[Dataset entries]
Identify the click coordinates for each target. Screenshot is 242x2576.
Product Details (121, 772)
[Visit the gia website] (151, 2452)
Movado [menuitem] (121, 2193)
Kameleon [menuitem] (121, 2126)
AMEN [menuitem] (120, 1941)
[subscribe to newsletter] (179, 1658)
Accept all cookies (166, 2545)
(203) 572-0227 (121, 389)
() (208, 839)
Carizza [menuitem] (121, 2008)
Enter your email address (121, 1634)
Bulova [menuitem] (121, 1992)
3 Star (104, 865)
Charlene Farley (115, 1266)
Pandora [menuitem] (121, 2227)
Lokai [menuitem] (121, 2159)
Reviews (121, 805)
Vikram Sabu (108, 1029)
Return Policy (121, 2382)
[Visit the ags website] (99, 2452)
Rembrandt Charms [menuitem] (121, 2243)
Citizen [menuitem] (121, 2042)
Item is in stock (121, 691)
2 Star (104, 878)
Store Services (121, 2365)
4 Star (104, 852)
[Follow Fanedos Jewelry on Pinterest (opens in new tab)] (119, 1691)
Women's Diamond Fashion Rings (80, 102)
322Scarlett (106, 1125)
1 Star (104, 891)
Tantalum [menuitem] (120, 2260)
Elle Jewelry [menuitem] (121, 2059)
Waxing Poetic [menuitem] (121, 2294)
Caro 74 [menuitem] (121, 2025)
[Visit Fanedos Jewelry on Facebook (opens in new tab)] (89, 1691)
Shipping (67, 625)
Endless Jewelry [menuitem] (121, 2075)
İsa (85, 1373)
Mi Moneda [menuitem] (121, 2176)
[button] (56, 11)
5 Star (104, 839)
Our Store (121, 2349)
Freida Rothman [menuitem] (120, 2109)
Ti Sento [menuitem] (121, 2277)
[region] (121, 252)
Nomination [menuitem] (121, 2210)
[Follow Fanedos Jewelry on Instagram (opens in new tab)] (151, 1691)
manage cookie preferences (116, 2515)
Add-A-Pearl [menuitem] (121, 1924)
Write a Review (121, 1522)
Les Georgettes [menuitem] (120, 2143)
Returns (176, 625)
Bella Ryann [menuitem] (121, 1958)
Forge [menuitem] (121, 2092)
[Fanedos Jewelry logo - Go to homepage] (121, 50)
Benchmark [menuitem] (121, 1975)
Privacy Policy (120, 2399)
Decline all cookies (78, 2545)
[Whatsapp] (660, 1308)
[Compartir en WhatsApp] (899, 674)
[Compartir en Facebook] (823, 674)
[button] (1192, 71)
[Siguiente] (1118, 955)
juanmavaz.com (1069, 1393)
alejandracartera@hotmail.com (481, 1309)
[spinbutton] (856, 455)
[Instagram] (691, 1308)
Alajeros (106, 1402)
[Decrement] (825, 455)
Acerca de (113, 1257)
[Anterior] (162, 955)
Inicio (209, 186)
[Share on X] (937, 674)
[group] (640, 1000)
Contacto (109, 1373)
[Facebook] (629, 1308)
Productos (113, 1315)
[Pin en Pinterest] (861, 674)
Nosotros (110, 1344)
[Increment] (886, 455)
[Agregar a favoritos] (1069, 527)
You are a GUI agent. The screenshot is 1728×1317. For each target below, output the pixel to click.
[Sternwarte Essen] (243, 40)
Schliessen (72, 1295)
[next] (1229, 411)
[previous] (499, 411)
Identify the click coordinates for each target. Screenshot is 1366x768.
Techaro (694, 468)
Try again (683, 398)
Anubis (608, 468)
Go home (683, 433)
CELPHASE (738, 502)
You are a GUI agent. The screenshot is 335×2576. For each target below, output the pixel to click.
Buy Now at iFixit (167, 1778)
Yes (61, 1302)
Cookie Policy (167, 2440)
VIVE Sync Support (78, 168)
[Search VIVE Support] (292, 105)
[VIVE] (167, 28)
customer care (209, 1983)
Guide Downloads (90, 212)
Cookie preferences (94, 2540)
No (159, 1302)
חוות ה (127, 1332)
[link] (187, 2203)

Work instructions: The records above are to be repeated exactly, in their entirety.

Completed exercise:
Identify the click coordinates for each target. Screenshot is 242x2576.
Product Details (121, 772)
[Visit the gia website] (151, 2452)
Movado [menuitem] (121, 2193)
Kameleon [menuitem] (121, 2126)
AMEN [menuitem] (120, 1941)
[subscribe to newsletter] (179, 1658)
Accept all cookies (166, 2545)
(203) 572-0227 (121, 389)
() (208, 839)
Carizza [menuitem] (121, 2008)
Enter your email address (121, 1634)
Bulova [menuitem] (121, 1992)
3 Star (104, 865)
Charlene Farley (115, 1266)
Pandora [menuitem] (121, 2227)
Lokai [menuitem] (121, 2159)
Reviews (121, 805)
Vikram Sabu (108, 1029)
Return Policy (121, 2382)
[Visit the ags website] (99, 2452)
Rembrandt Charms [menuitem] (121, 2243)
Citizen [menuitem] (121, 2042)
Item is in stock (121, 691)
2 Star (104, 878)
Store Services (121, 2365)
4 Star (104, 852)
[Follow Fanedos Jewelry on Pinterest (opens in new tab)] (119, 1691)
Women's Diamond Fashion Rings (80, 102)
322Scarlett (106, 1125)
1 Star (104, 891)
Tantalum [menuitem] (120, 2260)
Elle Jewelry [menuitem] (121, 2059)
Waxing Poetic [menuitem] (121, 2294)
Caro 74 [menuitem] (121, 2025)
[Visit Fanedos Jewelry on Facebook (opens in new tab)] (89, 1691)
Shipping (67, 625)
Endless Jewelry [menuitem] (121, 2075)
İsa (85, 1373)
Mi Moneda [menuitem] (121, 2176)
[button] (56, 11)
5 Star (104, 839)
Our Store (121, 2349)
Freida Rothman [menuitem] (120, 2109)
Ti Sento [menuitem] (121, 2277)
[region] (121, 252)
Nomination [menuitem] (121, 2210)
[Follow Fanedos Jewelry on Instagram (opens in new tab)] (151, 1691)
manage cookie preferences (116, 2515)
Add-A-Pearl [menuitem] (121, 1924)
Write a Review (121, 1522)
Les Georgettes [menuitem] (120, 2143)
Returns (176, 625)
Bella Ryann [menuitem] (121, 1958)
Forge [menuitem] (121, 2092)
[Fanedos Jewelry logo - Go to homepage] (121, 50)
Benchmark [menuitem] (121, 1975)
Privacy Policy (120, 2399)
Decline all cookies (78, 2545)
[Whatsapp] (660, 1308)
[Compartir en WhatsApp] (899, 674)
[Compartir en Facebook] (823, 674)
[button] (1192, 71)
[Siguiente] (1118, 955)
juanmavaz.com (1069, 1393)
alejandracartera@hotmail.com (481, 1309)
[spinbutton] (856, 455)
[Instagram] (691, 1308)
Alajeros (106, 1402)
[Decrement] (825, 455)
Acerca de (113, 1257)
[Anterior] (162, 955)
Inicio (209, 186)
[Share on X] (937, 674)
[group] (640, 1000)
Contacto (109, 1373)
[Facebook] (629, 1308)
Productos (113, 1315)
[Pin en Pinterest] (861, 674)
Nosotros (110, 1344)
[Increment] (886, 455)
[Agregar a favoritos] (1069, 527)
You are a GUI agent. The screenshot is 1728×1317. For each target below, output the pixel to click.
[Sternwarte Essen] (243, 40)
Schliessen (72, 1295)
[next] (1229, 411)
[previous] (499, 411)
Identify the click coordinates for each target. Screenshot is 1366x768.
Techaro (694, 468)
Try again (683, 398)
Anubis (608, 468)
Go home (683, 433)
CELPHASE (738, 502)
You are a GUI agent. The screenshot is 335×2576. For each target below, output the pixel to click.
Buy Now at iFixit (167, 1778)
Yes (61, 1302)
Cookie Policy (167, 2440)
VIVE Sync Support (78, 168)
[Search VIVE Support] (292, 105)
[VIVE] (167, 28)
customer care (209, 1983)
Guide Downloads (90, 212)
Cookie preferences (94, 2540)
No (159, 1302)
חוות ה (127, 1332)
[link] (187, 2203)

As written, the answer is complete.